Please, could you help me with repairing implementation of KMP to make the algorithm work with such data in strings...
In one place you deviate from your source, the source has
while(j>0 && p[j]!=p[i]) j = d[j-1];
if(p[j]==p[i])
j++;
d[i]=j;
while you have
while(j > 0 && substr[j] != substr[i])
{
j = d[j - 1];
}
if(substr[j] == substr[i])
{
j++;
d[i] = j;
}
being deceived by the source's indentation. In the source, there are no braces around the if() branch, so only the increment j++; is controlled by the if; d[i] = j; is unconditional.
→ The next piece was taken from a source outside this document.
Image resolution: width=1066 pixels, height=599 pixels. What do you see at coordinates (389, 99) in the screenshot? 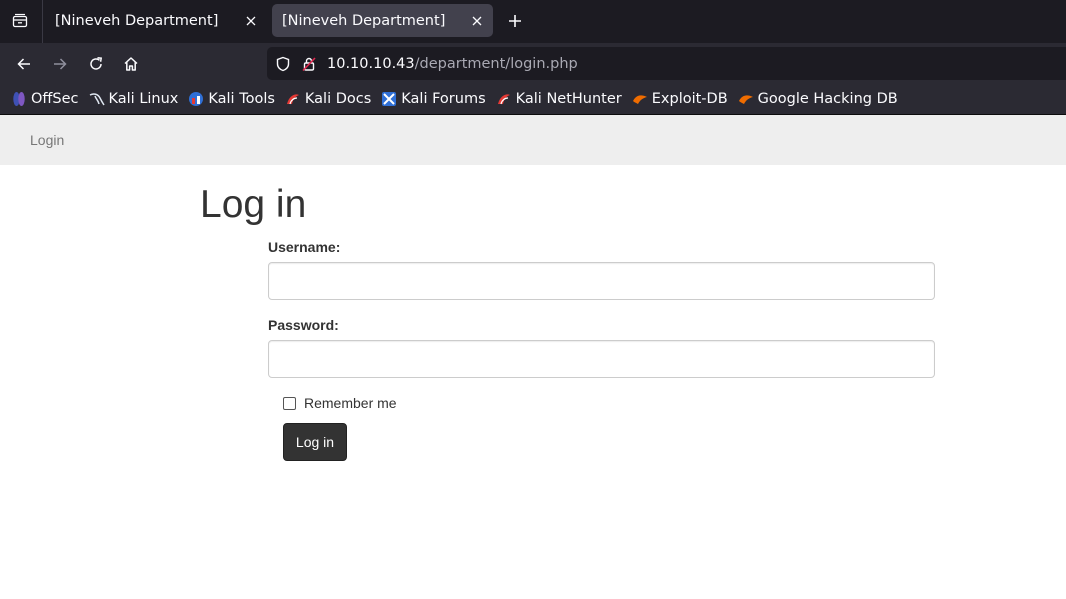
I see `kali-forums-icon` at bounding box center [389, 99].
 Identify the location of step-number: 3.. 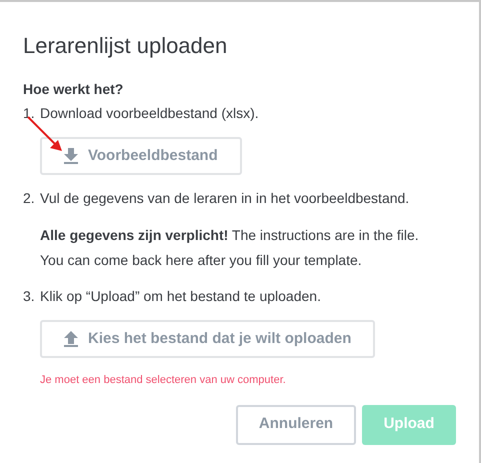
(30, 296).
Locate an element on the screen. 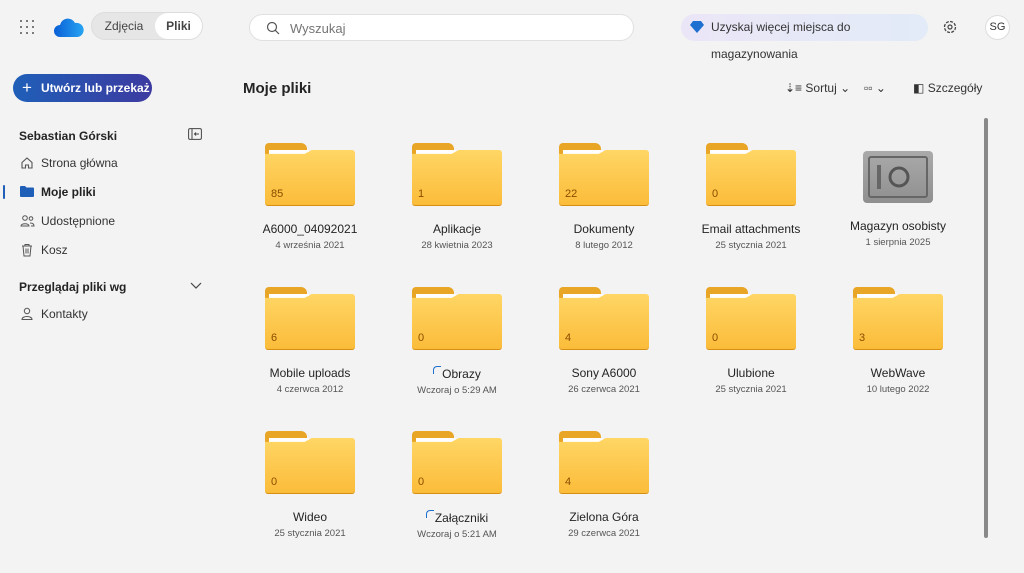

Then, the source has an error, probably due to the unusual use of indices. The correct way to set up the array is
int *d = (int*)malloc(M * sizeof(int));
d[0] = 0;
for(i = 1, j = 0; i < M; i++)
{
while(j > 0 && substr[j-1] != substr[i-1])
{
j = d[j - 1];
}
if(substr[j] == substr[i])
j++;
d[i] = j;
}
But it's confusing, since the setup here uses the indices i-1 and j-1 as well as i and j to determine d[i]. The usual way to implement it is different; the way it is implemented in C#. Since that's the form you find in most sources, it's far easier to convince yourself of the correctness of that.